Chill and work through the noon day sun. Glory was a
travelling journalist photographer, who wrote from the back a van she lived in.
Fish for dinner and a star filled sky for company next to
driftwood fire.
They had moved twelve times in eight weeks, following a
pattern in the water he couldn’t recognize.
She knew the signs. There was a storm in the mid-Atlantic
shooting surf five thousand miles away to crash up on the South African coast,
and she chased the waves.
There were stops at roadside stores to replenish meager
stores of spice, and citrus fruit and cases of beer. She called in stories and
sent mailed packages of photo canisters to an editor in the States.
“My turn to cook,” Glory began the process of untangling
their twisted legs.
“I’ve got it,” Brill tilted her head toward him and pressed
his lips to hers.
He slid open the van door and stepped onto a sandy mat set
up like a patio outside.
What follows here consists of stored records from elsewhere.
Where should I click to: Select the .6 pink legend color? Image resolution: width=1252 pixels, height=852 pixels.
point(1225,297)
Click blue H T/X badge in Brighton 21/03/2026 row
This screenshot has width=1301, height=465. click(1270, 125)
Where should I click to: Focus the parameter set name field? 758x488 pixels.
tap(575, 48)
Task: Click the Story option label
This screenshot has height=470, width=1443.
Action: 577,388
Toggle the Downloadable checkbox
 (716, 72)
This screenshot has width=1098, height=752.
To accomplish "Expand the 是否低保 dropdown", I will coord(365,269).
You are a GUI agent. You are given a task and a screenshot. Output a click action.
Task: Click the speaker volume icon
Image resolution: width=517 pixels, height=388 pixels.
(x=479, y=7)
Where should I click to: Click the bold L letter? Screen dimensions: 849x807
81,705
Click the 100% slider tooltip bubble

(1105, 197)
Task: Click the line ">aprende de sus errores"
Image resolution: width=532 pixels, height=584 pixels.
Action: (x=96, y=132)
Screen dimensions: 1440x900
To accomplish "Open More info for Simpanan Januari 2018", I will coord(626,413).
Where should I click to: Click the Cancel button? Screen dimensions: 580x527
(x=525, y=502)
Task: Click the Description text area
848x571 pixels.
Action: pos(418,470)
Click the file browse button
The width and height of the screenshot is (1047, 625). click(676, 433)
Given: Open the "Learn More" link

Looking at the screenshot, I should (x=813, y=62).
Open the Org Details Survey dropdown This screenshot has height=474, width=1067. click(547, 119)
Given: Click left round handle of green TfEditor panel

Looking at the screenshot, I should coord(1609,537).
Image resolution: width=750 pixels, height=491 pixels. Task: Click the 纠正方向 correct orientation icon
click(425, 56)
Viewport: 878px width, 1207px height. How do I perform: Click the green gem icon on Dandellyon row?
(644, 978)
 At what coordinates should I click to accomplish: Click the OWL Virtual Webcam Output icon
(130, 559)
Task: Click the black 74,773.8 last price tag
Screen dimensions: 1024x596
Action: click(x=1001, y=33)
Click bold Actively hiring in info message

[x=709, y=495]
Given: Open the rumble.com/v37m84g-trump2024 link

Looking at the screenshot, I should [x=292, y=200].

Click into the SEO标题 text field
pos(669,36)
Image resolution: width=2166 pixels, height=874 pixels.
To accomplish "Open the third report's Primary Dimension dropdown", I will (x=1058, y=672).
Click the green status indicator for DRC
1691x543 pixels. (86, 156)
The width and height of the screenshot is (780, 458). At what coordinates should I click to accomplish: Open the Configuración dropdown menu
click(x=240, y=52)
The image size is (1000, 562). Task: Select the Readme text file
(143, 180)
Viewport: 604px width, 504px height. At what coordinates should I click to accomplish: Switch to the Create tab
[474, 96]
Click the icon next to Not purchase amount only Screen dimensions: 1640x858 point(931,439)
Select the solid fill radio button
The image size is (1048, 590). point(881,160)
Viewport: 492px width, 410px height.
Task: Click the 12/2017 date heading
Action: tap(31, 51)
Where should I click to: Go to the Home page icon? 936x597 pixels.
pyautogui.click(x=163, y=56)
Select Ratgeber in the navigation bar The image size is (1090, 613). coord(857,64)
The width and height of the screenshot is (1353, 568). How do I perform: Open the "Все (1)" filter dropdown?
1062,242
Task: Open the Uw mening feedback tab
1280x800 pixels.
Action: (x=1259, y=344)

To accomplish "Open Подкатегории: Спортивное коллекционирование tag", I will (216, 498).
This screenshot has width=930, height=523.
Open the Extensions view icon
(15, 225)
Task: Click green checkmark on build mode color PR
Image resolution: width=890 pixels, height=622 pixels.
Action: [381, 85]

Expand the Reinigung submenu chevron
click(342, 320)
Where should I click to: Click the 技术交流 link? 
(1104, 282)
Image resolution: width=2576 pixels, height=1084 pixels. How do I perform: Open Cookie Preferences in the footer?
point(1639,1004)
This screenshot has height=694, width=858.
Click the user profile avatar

He slipped into the tattered remnants of his BDU’s cut
into shorts and cinched them over his hips.
He tossed a couple of pieces of driftwood onto the coals of
the fire and stirred the ashes so they would catch, before he trudged through
the sand toward a line in the water a few hundred meters from their camp.
Three long poles were jammed in the sand, propped against
sticks to maintain the angle toward the water.
One hundred pound test line ran across the steady line of white caps
that washed up on the shore.
Brill grabbed the first line and began to haul it in, the
satisfying feel of extra weight on the end was the promise of a good meal.
All the fish had trimmed his muscular form even further,
burning away any vestige of fat and making his skin thin. The lines and striations
of each muscle flexed and rippled under the sun as he coiled the thin line in a
neat loop on the ground next to his foot.
He could see the silver flash of the big fish body as he
pulled and tried to guess what it was before he finished.
A frogman stood out of the surf three meters from him and
aimed spear gun at his chest.
Brill dropped the line, and took a step back.
He heard the pounding footsteps too late, hidden by the
steady crash and roar of water.
He spun around, and a second man in a wetsuit tackled him
toward the water.
Rough shells and packed sand scraped a rash across his bare
back, the salt water burning as he flipped the diver over his head and rolled
on top of him.
A third appeared next to him as a wave disappeared and
slammed the butt of his weapon across Brill’s head.
He fell off the diver who tackled him and tried to stand up.
Bodies slammed into him again. One jammed a needle into his neck.
He heard the automatic hypodermic hiss something into this
jugular.
“Brill!” he heard Glory scream before the world went dark
and the denizens of the deep dragged him into the ocean.